A economia de mercado supunha trocas entre produtores e consumidores, com geração de emprego e renda. Hoje os “mercados”, grupo limitado de especuladores, apresentam um surto de otimismo a cada redução dos direitos da população. É a lógica da insensatez. Não é preciso ir muito longe para aprender algo de positivo: a China controla o seu sistema financeiro para que seja utilizado produtivamente, os alemães usam a rede de caixas de poupança locais (sparrkassen) assegurando que o dinheiro seja investido no que a comunidade necessita. Sabemos o que funciona: é quando o dinheiro é investido produtivamente.
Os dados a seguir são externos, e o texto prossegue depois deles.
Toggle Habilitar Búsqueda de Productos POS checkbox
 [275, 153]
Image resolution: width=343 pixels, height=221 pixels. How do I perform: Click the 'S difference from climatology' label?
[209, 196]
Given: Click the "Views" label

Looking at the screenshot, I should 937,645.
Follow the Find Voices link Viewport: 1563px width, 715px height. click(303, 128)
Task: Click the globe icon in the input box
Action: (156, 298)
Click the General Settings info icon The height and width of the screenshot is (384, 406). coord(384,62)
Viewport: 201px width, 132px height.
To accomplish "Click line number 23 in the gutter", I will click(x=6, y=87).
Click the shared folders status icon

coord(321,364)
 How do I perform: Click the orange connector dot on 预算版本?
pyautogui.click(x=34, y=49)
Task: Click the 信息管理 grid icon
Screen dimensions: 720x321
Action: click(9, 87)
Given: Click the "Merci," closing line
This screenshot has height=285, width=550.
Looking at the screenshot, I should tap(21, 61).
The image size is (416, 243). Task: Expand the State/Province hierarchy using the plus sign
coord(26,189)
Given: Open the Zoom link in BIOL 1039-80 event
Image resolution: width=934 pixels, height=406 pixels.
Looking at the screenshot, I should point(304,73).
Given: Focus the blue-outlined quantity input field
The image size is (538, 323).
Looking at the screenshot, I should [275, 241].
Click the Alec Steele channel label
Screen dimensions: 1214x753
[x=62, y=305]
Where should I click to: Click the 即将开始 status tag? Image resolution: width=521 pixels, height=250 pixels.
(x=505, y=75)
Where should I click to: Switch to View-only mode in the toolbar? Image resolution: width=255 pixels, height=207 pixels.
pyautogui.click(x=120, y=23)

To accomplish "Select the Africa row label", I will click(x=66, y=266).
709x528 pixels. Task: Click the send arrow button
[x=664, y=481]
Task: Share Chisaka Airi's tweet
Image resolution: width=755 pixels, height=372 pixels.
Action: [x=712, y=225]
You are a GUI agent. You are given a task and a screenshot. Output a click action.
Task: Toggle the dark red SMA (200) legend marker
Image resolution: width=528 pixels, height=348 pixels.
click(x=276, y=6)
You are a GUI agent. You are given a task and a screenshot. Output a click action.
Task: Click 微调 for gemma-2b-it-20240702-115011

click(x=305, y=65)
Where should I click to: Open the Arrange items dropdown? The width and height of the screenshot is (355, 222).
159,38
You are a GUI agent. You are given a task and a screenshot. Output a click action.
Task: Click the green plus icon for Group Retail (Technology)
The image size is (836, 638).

Um exemplo prático ajuda: há alguns anos a Coréia do Sul desbloqueou recursos públicos pesados para financiar sistemas de transporte público não poluente. O investimento gerou evidentemente um conjunto de atividades de pesquisa e de produção e, portanto, emprego. Como utilizar transporte coletivo é muito mais barato do que cada pessoa pegar o seu carro, foram geradas economias que mais que cobrem o investimento. Como investiram em transporte menos poluente, melhoraram as emissões tanto pela tecnologia desenvolvida como pela redução do uso de automóveis. Menos poluição nas cidades significa menos doenças de diversos tipos, e economias na área da saúde. A redução do tempo perdido nos engarrafamentos permite menor desgaste da população, mais tempo com lazer, melhor produtividade no trabalho. O exemplo tende a ilustrar apenas o óbvio, os recursos têm de ser investidos em projetos e programas que geram efeitos multiplicadores em termos de dinamização econômica, de proteção do meio ambiente e de melhoria do bem-estar das famílias. Tanta inteligência que se gasta para encontrar a aplicação financeira que mais rende, poderia ser utilizada para elaborar os projetos mais úteis. E enriquecer a sociedade.